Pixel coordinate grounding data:
━━━━━━━━

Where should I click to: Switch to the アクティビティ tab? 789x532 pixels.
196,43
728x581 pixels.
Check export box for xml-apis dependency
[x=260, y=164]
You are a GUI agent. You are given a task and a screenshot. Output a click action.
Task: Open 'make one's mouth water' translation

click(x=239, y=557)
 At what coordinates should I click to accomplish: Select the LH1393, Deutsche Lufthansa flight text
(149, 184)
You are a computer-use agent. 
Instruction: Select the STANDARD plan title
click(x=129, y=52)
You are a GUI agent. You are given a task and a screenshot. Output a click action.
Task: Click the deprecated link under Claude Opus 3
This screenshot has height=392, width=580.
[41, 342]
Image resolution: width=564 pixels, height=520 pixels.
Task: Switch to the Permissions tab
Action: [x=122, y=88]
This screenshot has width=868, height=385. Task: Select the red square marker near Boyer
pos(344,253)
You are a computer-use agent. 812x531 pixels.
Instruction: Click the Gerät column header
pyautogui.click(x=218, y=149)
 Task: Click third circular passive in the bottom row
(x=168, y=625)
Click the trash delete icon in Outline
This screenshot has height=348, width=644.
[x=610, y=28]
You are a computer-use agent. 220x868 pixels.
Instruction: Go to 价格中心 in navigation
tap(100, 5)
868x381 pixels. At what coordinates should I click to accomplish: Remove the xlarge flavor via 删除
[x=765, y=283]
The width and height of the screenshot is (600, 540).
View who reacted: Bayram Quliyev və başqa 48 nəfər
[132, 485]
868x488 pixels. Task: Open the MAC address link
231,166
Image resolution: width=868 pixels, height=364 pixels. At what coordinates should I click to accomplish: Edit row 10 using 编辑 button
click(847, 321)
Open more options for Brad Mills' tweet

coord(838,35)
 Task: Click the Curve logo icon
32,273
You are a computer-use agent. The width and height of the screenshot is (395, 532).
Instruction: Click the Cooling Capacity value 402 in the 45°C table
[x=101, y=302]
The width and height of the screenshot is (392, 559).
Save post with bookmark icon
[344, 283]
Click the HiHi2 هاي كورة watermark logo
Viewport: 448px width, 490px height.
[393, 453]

━━━━━━━━

*Work task:* Search the data for the string "computer" and copy each line where it appears.

*Written response:*
You are a computer-use agent. 
You are a computer-use agent. 812x531 pixels.
You are a computer-use agent. 220x868 pixels.
You are a computer-use agent. The width and height of the screenshot is (395, 532).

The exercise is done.